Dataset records

──────────────────────────────

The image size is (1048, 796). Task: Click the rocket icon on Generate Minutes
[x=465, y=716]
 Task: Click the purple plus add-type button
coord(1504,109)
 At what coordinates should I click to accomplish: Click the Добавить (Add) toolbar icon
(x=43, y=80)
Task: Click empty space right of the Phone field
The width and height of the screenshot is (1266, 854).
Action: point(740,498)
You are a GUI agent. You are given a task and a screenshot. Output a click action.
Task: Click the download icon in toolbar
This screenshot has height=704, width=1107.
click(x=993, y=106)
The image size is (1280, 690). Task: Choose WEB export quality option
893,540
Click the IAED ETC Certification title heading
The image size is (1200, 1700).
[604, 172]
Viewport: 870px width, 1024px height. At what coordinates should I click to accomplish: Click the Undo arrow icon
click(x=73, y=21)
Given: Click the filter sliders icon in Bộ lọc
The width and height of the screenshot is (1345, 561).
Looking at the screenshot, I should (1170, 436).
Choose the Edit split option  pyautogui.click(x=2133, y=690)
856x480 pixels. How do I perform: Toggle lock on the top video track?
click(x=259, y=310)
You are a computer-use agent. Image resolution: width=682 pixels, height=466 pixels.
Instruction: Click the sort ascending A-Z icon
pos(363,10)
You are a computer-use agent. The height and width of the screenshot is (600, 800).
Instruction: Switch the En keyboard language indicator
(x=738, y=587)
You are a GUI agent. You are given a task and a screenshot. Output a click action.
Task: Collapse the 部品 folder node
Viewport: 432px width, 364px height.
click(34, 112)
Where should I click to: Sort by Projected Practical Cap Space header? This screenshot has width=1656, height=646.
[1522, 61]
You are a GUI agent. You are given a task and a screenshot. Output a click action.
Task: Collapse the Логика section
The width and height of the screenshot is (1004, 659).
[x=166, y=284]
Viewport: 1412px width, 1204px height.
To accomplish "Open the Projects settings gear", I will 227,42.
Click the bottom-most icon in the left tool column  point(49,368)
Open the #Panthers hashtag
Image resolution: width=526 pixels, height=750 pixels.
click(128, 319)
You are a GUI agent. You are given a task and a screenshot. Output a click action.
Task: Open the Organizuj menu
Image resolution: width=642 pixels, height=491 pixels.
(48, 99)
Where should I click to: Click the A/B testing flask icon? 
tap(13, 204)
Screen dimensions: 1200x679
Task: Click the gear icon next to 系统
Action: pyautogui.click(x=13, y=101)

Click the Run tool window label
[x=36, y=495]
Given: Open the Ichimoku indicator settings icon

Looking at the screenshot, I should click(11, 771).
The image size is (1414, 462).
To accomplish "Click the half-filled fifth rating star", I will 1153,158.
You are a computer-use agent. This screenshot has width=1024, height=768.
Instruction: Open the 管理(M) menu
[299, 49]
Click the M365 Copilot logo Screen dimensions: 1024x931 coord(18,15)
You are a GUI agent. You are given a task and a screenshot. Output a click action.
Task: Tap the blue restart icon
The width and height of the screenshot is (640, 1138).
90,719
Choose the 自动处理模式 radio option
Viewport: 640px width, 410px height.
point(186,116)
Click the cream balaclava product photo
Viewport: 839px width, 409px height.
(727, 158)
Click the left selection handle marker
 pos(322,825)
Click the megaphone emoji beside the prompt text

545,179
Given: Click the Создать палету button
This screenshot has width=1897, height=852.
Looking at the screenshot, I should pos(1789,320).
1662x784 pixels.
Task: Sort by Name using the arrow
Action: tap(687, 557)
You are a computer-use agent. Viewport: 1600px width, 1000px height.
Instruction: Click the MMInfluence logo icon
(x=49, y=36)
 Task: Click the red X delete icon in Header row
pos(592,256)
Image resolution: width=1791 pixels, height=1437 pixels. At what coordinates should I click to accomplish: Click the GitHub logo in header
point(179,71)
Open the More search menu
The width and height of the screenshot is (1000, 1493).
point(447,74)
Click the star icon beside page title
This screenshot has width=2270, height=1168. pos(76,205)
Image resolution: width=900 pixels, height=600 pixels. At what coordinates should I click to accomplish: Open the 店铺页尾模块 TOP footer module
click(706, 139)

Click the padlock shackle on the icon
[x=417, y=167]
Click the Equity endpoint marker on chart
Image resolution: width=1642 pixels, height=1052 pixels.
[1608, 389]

──────────────────────────────

**Problem**
An exact copy of every entry above is required.

**Your solution**
The image size is (1048, 796). Task: Click the rocket icon on Generate Minutes
[x=465, y=716]
 Task: Click the purple plus add-type button
coord(1504,109)
 At what coordinates should I click to accomplish: Click the Добавить (Add) toolbar icon
(x=43, y=80)
Task: Click empty space right of the Phone field
The width and height of the screenshot is (1266, 854).
Action: point(740,498)
You are a GUI agent. You are given a task and a screenshot. Output a click action.
Task: Click the download icon in toolbar
This screenshot has height=704, width=1107.
click(x=993, y=106)
The image size is (1280, 690). Task: Choose WEB export quality option
893,540
Click the IAED ETC Certification title heading
The image size is (1200, 1700).
[604, 172]
Viewport: 870px width, 1024px height. At what coordinates should I click to accomplish: Click the Undo arrow icon
click(x=73, y=21)
Given: Click the filter sliders icon in Bộ lọc
The width and height of the screenshot is (1345, 561).
Looking at the screenshot, I should (1170, 436).
Choose the Edit split option  pyautogui.click(x=2133, y=690)
856x480 pixels. How do I perform: Toggle lock on the top video track?
click(x=259, y=310)
You are a computer-use agent. Image resolution: width=682 pixels, height=466 pixels.
Instruction: Click the sort ascending A-Z icon
pos(363,10)
You are a computer-use agent. The height and width of the screenshot is (600, 800).
Instruction: Switch the En keyboard language indicator
(x=738, y=587)
You are a GUI agent. You are given a task and a screenshot. Output a click action.
Task: Collapse the 部品 folder node
Viewport: 432px width, 364px height.
click(34, 112)
Where should I click to: Sort by Projected Practical Cap Space header? This screenshot has width=1656, height=646.
[1522, 61]
You are a GUI agent. You are given a task and a screenshot. Output a click action.
Task: Collapse the Логика section
The width and height of the screenshot is (1004, 659).
[x=166, y=284]
Viewport: 1412px width, 1204px height.
To accomplish "Open the Projects settings gear", I will 227,42.
Click the bottom-most icon in the left tool column  point(49,368)
Open the #Panthers hashtag
Image resolution: width=526 pixels, height=750 pixels.
click(128, 319)
You are a GUI agent. You are given a task and a screenshot. Output a click action.
Task: Open the Organizuj menu
Image resolution: width=642 pixels, height=491 pixels.
(48, 99)
Where should I click to: Click the A/B testing flask icon? 
tap(13, 204)
Screen dimensions: 1200x679
Task: Click the gear icon next to 系统
Action: pyautogui.click(x=13, y=101)

Click the Run tool window label
[x=36, y=495]
Given: Open the Ichimoku indicator settings icon

Looking at the screenshot, I should click(11, 771).
The image size is (1414, 462).
To accomplish "Click the half-filled fifth rating star", I will 1153,158.
You are a computer-use agent. This screenshot has width=1024, height=768.
Instruction: Open the 管理(M) menu
[299, 49]
Click the M365 Copilot logo Screen dimensions: 1024x931 coord(18,15)
You are a GUI agent. You are given a task and a screenshot. Output a click action.
Task: Tap the blue restart icon
The width and height of the screenshot is (640, 1138).
90,719
Choose the 自动处理模式 radio option
Viewport: 640px width, 410px height.
point(186,116)
Click the cream balaclava product photo
Viewport: 839px width, 409px height.
(727, 158)
Click the left selection handle marker
 pos(322,825)
Click the megaphone emoji beside the prompt text

545,179
Given: Click the Создать палету button
This screenshot has width=1897, height=852.
Looking at the screenshot, I should pos(1789,320).
1662x784 pixels.
Task: Sort by Name using the arrow
Action: tap(687, 557)
You are a computer-use agent. Viewport: 1600px width, 1000px height.
Instruction: Click the MMInfluence logo icon
(x=49, y=36)
 Task: Click the red X delete icon in Header row
pos(592,256)
Image resolution: width=1791 pixels, height=1437 pixels. At what coordinates should I click to accomplish: Click the GitHub logo in header
point(179,71)
Open the More search menu
The width and height of the screenshot is (1000, 1493).
point(447,74)
Click the star icon beside page title
This screenshot has width=2270, height=1168. pos(76,205)
Image resolution: width=900 pixels, height=600 pixels. At what coordinates should I click to accomplish: Open the 店铺页尾模块 TOP footer module
click(706, 139)

Click the padlock shackle on the icon
[x=417, y=167]
Click the Equity endpoint marker on chart
Image resolution: width=1642 pixels, height=1052 pixels.
[1608, 389]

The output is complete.